The conus artery directs blood to the ventricular outflow tract, a kind of gateway for blood to access the major arteries of the heart.

The atrial branch, meanwhile, leads to the sinoatrial nodal artery, which runs behind the right atrium before encircling the superior vena cava, a vessel that delivers deoxygenated blood to the heart.

Further down the line, the right coronary artery splits into the right marginal branch and the posterior ascending artery. The right marginal branch runs down the right side of the heart and supplies the right atrium and ventricle. The posterior ascending artery, meanwhile, delivers blood to the lower portion of the heart (inferior aspect).

As the artery continues, the atrioventricular nodal artery branches off at the crux of the heart and supplies the atrioventricular node, as well as the bundle of His, both of which are associated with coordination of electrical signals in the heart.

Anatomical Variations

A number of significant variations in anatomy have been observed in the right coronary artery and its branches. The most common of these affect the posterior descending artery.

• Origin of posterior descending artery: In 70% of cases, this artery indeed arises from the right coronary artery; however, 10% of the time, this arises in a branch of the left coronary artery, and the remaining 20% display a dual origin. Furthermore, the posterior descending artery may be much smaller, meaning that other structures supply the back walls of the heart directly. It can also branch off before the crux of the heart.
• Ectopic origin: In about 1% of the cases, the right coronary artery has an ectopic, or variant, origin. Most significant is a dangerous condition called “malignant course,” which is when it arises on the left side of the heart. This may necessitate serious treatment.   
• Common origin: An even rarer case is a common origin of the left and right coronary arteries. Typically, this presents as the left circumflex and left anterior descending arteries arising from the right coronary sinus.

Function

The primary task of the right coronary artery is to ensure proper circulation to the myocardium—the muscles of the heart—and, as such, influences the overall functioning of the body.

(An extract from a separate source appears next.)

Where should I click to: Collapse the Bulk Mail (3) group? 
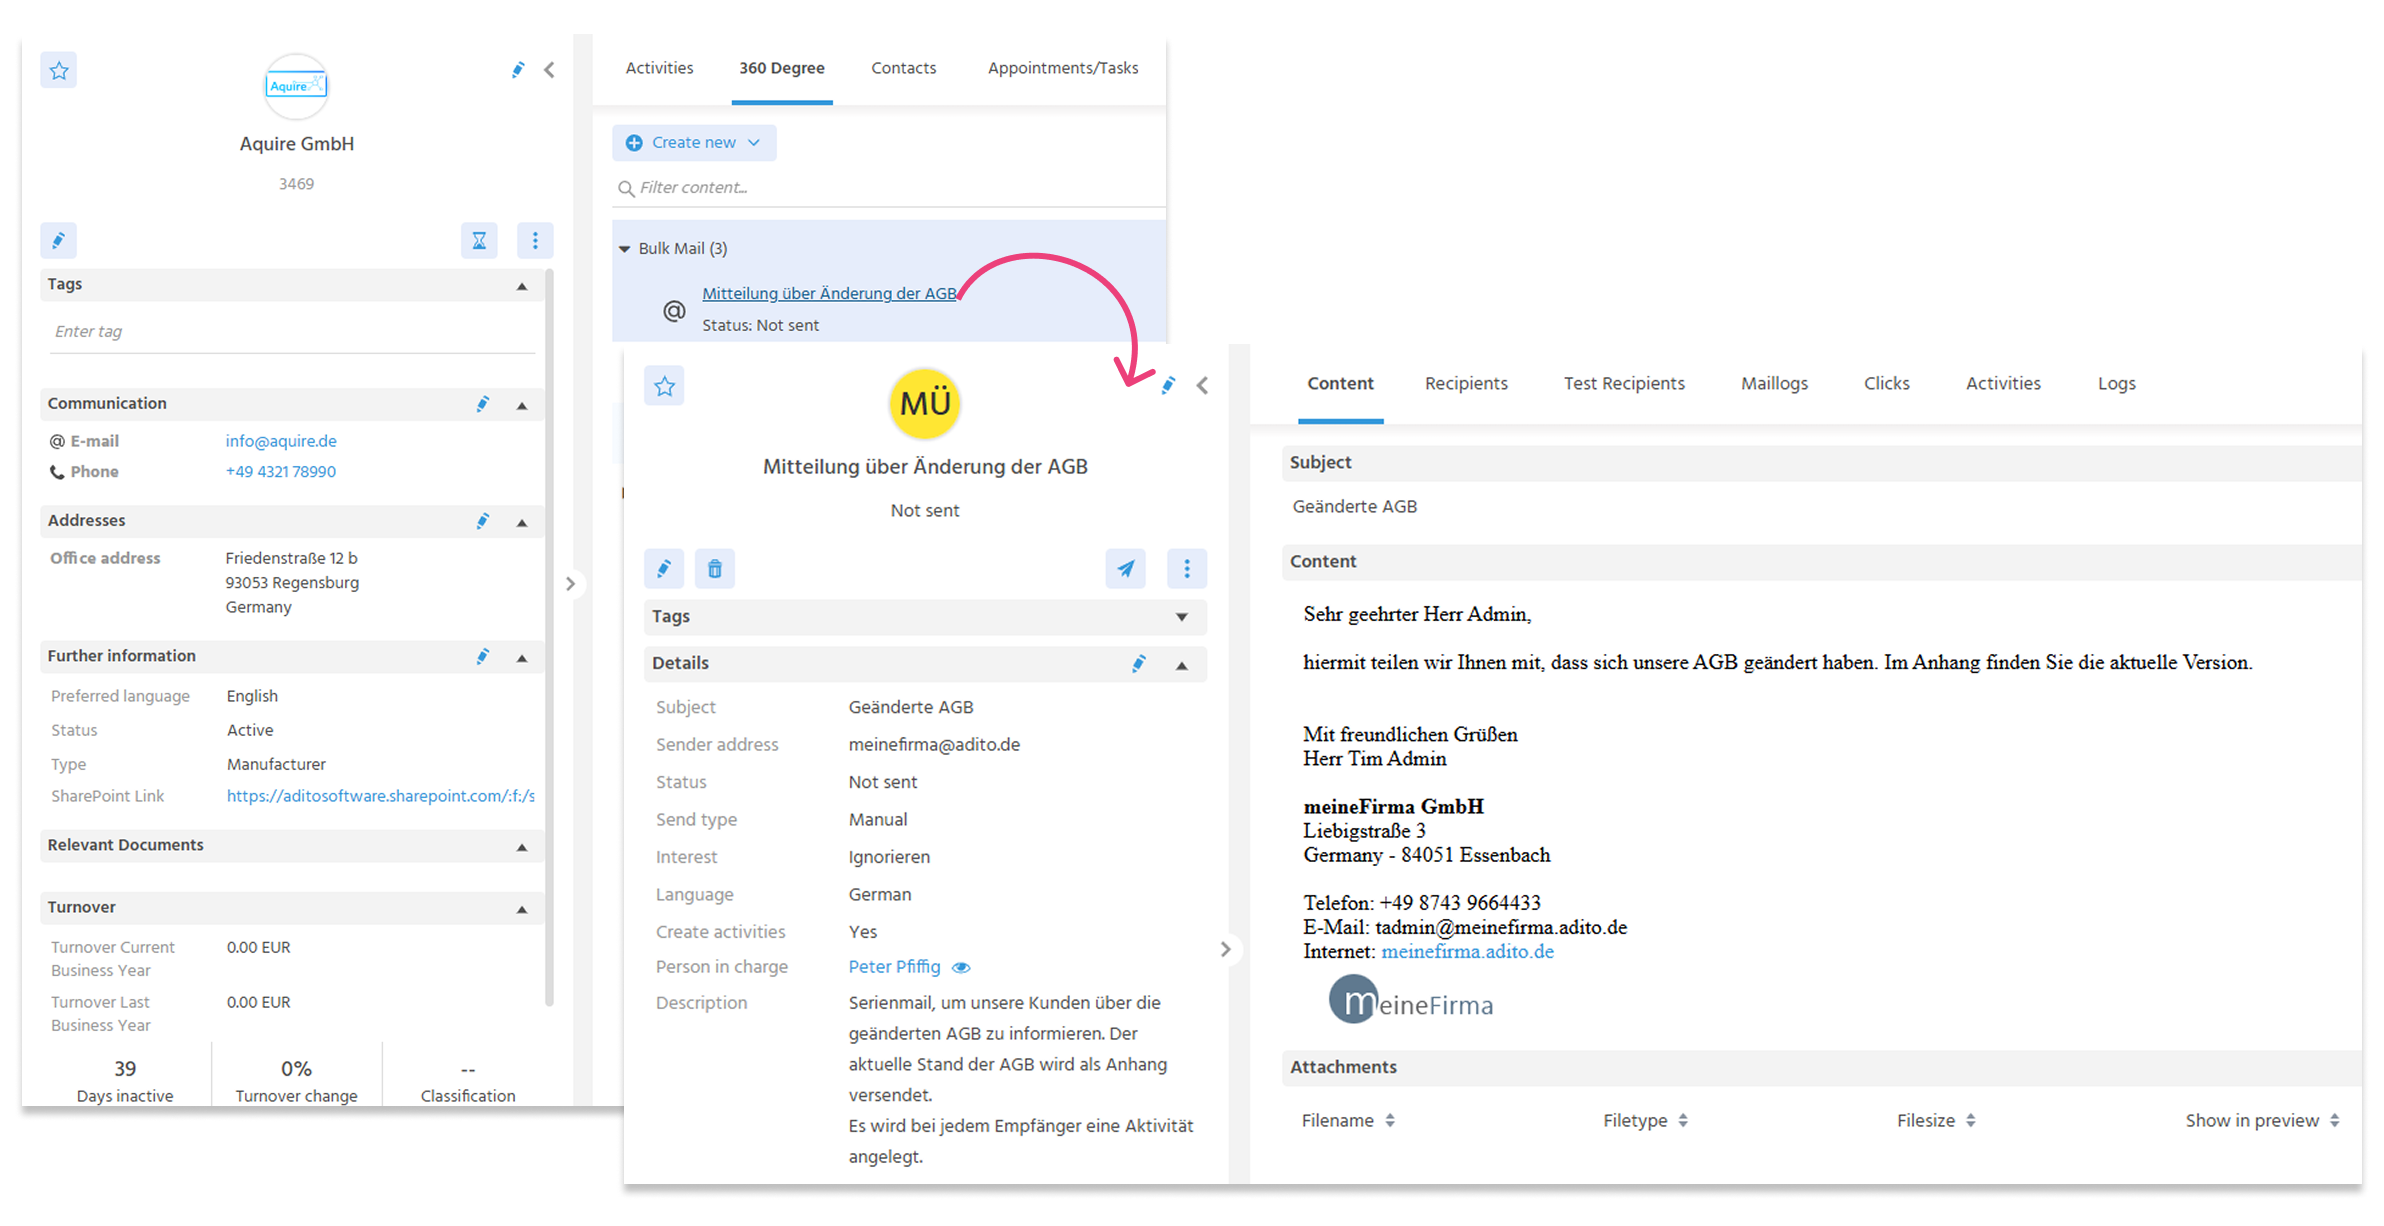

The right coronary artery supplies blood to the right ventricle and atrium of the heart as well as sinoatrial and atrioventricular nodes. The former of these are tasked with delivering deoxygenated blood to the lungs, while the latter of these are essential in regulating heart rhythm.

Clinical Significance

The central role of this artery means that disorders and problems here can lead to drastic health effects. The most significant issue is coronary artery disease, which occurs when there's a disruption of proper blood flow to the heart’s muscles.

Atherosclerosis, or the building up of plaques in arteries, can lead to the condition, and if advanced, the vessels can harden, severely restricting blood flow. This, in turn, can damage parts of the heart and affect the amount of blood that reaches the rest of the body. In extreme cases, total blockage here can lead to a heart attack.